═══ Information supplied

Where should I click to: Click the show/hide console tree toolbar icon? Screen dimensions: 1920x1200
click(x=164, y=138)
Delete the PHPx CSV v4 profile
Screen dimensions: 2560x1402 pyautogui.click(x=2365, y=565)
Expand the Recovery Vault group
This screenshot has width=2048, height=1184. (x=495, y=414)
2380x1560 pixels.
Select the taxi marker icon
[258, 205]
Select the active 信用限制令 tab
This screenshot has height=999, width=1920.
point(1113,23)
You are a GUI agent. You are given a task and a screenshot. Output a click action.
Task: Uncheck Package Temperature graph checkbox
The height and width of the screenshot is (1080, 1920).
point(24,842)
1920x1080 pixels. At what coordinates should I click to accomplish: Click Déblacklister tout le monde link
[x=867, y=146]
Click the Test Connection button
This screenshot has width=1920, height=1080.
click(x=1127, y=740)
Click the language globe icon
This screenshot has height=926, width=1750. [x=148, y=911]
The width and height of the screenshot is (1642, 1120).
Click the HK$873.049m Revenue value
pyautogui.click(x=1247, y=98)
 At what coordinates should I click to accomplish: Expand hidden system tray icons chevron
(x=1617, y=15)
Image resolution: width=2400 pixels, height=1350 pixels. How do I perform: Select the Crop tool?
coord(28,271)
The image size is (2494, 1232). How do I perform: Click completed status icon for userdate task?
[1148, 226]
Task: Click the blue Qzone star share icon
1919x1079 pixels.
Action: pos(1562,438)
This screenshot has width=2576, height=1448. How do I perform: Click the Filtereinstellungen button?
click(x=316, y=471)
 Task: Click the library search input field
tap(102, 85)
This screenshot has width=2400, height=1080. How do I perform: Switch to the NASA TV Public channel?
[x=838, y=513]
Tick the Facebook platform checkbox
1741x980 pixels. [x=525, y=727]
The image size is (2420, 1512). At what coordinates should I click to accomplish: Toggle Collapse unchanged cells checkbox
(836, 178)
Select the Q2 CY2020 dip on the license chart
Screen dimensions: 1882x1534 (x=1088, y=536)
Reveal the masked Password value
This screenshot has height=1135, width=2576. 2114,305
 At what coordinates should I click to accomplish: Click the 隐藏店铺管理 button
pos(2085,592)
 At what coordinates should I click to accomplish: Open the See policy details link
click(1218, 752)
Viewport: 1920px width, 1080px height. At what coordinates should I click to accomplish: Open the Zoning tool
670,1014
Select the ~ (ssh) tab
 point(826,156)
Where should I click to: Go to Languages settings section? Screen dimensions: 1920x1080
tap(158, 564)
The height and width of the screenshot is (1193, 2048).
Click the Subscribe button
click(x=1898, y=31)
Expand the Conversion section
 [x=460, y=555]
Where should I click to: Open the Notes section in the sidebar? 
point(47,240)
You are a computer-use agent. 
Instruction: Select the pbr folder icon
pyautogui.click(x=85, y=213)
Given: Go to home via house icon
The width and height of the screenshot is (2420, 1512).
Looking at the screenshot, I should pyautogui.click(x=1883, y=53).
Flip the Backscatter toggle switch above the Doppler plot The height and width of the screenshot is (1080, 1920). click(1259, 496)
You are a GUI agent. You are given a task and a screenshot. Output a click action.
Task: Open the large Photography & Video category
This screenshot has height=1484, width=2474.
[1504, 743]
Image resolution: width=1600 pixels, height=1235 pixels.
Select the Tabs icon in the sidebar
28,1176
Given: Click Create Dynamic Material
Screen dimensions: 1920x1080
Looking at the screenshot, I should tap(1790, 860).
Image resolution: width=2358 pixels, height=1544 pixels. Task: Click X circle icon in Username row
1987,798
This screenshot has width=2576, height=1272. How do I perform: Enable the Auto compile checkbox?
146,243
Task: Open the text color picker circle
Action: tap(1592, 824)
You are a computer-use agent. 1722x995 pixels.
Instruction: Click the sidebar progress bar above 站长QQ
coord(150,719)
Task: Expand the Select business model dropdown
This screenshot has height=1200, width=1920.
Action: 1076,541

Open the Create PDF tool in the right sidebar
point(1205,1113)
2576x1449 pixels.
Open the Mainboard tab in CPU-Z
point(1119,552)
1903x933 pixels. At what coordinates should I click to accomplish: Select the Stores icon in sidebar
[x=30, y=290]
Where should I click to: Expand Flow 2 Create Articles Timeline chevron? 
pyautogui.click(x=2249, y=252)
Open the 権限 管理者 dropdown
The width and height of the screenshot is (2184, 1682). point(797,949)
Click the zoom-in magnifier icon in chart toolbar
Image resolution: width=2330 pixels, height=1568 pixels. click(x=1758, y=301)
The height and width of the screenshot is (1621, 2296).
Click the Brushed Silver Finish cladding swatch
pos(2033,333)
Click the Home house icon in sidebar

══════

Work request
Return every line of the data above in which "agent" appears.

Written answer
You are a GUI agent. You are given a task and a screenshot. Output a click action.
You are a computer-use agent. 
You are a GUI agent. You are given a task and a screenshot. Output a click action.
You are a computer-use agent. 1722x995 pixels.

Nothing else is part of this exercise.